In the Kremenits Yizkor book (1965) [Kremenits is in the Volin/Volhynia region] page 152, there is a description of the end of a Zionist youth meeting which actually connects the ditty to the dance hora, here written hoyre: (my translation from the Yiddish)
Finally someone yells out – ‘Enough of this chattering’ or ‘Leave the academy alone’. At that point someone would start singing “Lebn zol Bistritski and his hoyra” [!]. It seemed that this is what the gang was waiting for and everyone stood up, hands and shoulders interlocking and the circle got bigger and bigger. And so we danced a hoyra till the break of day. We danced so long that some people started to faint away.
Someone more familiar with Zionist history please clarify. Are they singing about the Hebrew writer, editor Nathan Bistritsky?
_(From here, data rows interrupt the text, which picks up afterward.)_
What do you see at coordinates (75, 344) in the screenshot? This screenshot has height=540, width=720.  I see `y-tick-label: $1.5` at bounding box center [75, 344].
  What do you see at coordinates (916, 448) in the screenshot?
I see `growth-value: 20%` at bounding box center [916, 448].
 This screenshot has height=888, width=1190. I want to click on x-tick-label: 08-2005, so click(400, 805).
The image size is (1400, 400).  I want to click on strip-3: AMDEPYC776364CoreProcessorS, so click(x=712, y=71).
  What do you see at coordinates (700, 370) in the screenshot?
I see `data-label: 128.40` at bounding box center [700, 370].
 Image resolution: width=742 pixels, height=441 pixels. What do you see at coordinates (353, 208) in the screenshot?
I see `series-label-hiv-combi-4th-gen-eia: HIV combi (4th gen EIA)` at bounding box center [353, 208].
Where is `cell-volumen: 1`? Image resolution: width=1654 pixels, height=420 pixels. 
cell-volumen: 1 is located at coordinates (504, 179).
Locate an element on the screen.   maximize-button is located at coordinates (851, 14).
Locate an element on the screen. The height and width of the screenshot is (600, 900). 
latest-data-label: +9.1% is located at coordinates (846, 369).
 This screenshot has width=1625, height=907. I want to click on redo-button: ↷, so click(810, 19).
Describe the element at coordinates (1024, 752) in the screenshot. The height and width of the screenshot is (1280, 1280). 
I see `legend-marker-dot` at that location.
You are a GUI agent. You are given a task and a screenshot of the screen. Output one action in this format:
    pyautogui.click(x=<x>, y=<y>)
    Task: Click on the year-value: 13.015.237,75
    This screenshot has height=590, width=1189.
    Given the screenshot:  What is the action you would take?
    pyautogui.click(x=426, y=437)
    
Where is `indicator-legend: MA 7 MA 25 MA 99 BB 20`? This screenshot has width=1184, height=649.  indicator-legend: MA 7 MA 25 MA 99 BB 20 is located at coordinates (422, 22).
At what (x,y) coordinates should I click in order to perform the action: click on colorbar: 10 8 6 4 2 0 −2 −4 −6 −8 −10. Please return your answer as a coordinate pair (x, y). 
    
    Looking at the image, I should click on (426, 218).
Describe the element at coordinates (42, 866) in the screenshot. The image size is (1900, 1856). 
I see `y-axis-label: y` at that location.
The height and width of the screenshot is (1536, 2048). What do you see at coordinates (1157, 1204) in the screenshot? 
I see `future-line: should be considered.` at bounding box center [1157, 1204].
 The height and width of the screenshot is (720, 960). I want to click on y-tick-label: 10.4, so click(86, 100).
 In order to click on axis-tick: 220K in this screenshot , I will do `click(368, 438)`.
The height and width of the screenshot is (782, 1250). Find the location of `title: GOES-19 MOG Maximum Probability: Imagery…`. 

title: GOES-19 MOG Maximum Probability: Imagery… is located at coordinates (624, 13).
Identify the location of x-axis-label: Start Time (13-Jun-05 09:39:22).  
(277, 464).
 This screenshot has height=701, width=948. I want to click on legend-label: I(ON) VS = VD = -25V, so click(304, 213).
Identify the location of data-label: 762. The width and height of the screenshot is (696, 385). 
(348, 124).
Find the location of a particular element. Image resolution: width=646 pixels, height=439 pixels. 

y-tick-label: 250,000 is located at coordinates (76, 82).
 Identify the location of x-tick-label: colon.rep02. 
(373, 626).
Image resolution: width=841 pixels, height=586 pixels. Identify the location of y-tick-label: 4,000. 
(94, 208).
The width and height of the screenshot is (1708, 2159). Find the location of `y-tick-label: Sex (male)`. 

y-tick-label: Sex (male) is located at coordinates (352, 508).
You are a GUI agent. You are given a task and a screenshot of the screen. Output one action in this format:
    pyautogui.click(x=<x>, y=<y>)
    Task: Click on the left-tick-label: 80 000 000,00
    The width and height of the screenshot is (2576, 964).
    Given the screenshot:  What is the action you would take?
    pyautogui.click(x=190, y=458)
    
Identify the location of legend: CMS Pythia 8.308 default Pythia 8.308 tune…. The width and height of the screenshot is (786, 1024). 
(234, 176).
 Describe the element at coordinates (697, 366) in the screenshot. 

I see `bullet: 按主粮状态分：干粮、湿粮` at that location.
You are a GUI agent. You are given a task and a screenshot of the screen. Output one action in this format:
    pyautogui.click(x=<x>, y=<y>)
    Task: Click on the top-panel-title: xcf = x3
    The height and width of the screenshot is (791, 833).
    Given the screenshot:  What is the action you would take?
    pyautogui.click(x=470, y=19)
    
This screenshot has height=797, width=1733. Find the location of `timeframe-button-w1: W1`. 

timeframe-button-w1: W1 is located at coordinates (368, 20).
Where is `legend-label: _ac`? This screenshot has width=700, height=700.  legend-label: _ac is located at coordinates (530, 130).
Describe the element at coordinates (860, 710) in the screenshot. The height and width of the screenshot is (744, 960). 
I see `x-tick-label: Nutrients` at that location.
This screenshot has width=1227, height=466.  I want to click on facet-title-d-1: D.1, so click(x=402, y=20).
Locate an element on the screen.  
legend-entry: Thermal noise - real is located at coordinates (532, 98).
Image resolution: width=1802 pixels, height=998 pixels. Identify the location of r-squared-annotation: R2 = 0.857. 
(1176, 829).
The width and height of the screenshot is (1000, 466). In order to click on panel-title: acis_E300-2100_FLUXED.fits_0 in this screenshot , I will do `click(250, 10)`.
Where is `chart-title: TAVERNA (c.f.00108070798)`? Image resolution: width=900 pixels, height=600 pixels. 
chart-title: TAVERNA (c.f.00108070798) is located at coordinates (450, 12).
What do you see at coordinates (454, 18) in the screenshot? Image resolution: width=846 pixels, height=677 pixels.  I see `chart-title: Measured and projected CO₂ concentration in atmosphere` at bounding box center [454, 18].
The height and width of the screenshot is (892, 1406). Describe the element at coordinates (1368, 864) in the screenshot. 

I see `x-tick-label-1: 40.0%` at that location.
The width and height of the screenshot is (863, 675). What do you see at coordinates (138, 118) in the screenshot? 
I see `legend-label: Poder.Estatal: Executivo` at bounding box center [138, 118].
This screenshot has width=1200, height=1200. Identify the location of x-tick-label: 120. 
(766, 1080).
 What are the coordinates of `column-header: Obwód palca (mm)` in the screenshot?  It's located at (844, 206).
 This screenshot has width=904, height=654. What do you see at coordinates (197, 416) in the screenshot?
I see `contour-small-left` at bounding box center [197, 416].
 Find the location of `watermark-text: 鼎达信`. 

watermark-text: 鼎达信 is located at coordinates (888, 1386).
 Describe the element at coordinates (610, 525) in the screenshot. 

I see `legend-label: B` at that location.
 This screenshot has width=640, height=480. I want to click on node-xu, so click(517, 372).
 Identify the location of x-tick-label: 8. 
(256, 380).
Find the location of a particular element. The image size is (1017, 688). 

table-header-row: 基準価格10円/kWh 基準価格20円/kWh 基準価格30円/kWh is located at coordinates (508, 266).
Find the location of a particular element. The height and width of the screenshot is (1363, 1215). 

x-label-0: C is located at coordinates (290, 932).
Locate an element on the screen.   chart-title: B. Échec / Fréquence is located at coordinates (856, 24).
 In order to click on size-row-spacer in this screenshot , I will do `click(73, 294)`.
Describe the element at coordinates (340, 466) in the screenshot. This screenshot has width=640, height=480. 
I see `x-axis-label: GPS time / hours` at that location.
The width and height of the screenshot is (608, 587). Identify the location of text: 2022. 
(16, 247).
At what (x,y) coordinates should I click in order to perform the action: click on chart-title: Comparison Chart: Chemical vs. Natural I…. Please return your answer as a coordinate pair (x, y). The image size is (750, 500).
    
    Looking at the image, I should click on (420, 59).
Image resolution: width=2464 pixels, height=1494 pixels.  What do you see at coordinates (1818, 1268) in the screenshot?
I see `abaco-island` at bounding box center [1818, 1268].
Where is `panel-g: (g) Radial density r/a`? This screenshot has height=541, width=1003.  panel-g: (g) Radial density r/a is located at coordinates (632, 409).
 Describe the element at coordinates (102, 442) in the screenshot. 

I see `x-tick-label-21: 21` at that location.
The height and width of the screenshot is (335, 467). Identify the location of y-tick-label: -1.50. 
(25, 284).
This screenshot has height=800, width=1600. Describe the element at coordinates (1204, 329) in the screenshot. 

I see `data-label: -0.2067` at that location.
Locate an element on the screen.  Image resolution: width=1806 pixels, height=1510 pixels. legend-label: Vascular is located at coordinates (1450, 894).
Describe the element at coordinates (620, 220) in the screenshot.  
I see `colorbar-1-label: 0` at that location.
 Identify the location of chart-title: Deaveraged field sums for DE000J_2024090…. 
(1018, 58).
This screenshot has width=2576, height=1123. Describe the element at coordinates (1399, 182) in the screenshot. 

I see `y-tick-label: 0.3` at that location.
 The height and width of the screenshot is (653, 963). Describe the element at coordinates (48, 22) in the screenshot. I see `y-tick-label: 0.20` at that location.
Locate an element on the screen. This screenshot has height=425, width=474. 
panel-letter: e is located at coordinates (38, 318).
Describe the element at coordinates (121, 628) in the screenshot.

Please see the comments below for a number of additional points on the melody.
Zingen a lid iz a mekhaye
sung by Chaim Berman
Words by H. Goldberg
Zingen a lid iz a mekhaye Zingen a lid iz a mekhaye Oy zingt zhe brider, zingt zhe munter A folk vos zingt geyt keyn mol unter. Zingen a lid iz a mekhaye.
To sing a song is a joy. To sing a song is a joy. So sing brother, sing with cheer A people that sings never dies. To sing a song is a joy.
A nign – an olter [alter] tsu a nayer. Zingen – vet ir filn frayer. Oy zingt zhe brider, zingt zhe munter A folk vos zingt geyt keyn mol unter. Zingen a lid iz a mekhaye.
A melody – an old one or a new one. Sing and you’ll feel more free. So sing brother, sing with cheer, A people that sings never dies. To sing a song is a joy.
Hostu fardrus tsi hostu dayges? Oder bistu kholile broyges? Oy zingt zhe brider, zingt zhe munter A folk vos zingt geyt keyn mol unter. Zingen a lid iz a mekhaye.
Do you have regrets? Or have worries? Or God forbid angry at someone? So sing brother, sing with cheer A people that sings never dies. To sing a song is a joy.